Question 64

A first row transition metal (M) does not liberate $$H_{2}$$ gas from dilute HCI. 1 mol of aqueous solution of $$MSO_{4}$$ is treated with excess of aqueous KCN and then $$H_{2} S(g)$$ is passed through the solution. The amount of MS (metal sulphide) formed from the above reaction is _______ mol.

Solution

Metal Identification:

Reaction with KCN (Masking): When excess $$KCN$$ added to $$CuSO_4$$, a two-step reaction occurs.
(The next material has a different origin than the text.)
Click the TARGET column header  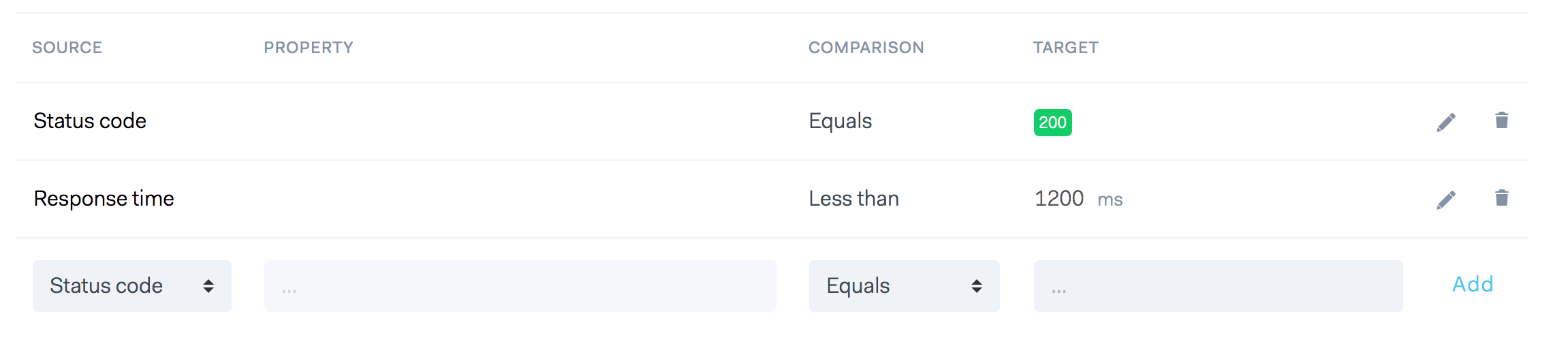1065,48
First, $$Cu^{2+}$$ is reduced to $$Cu^{+}$$, and then it forms an extremely stable complex called Potassium tetracyanocuprate(I), represented as $$K_3[Cu(CN)_4]$$.

Reaction with $$H_2S$$: In Group II of basic radical analysis, $$Cu^{2+}$$ usually precipitates as black $$CuS$$. However, in this specific experiment, the Cyanide ligands ($$CN^-$$) bind to the copper so tightly that they "lock" the metal ions away. The concentration of free copper ions left in the solution is so low that it cannot react with $$H_2S$$ to form a precipitate.

Final Result: Since the copper ions are effectively hidden, 0 mol of Metal Sulphide ($$MS$$) is formed.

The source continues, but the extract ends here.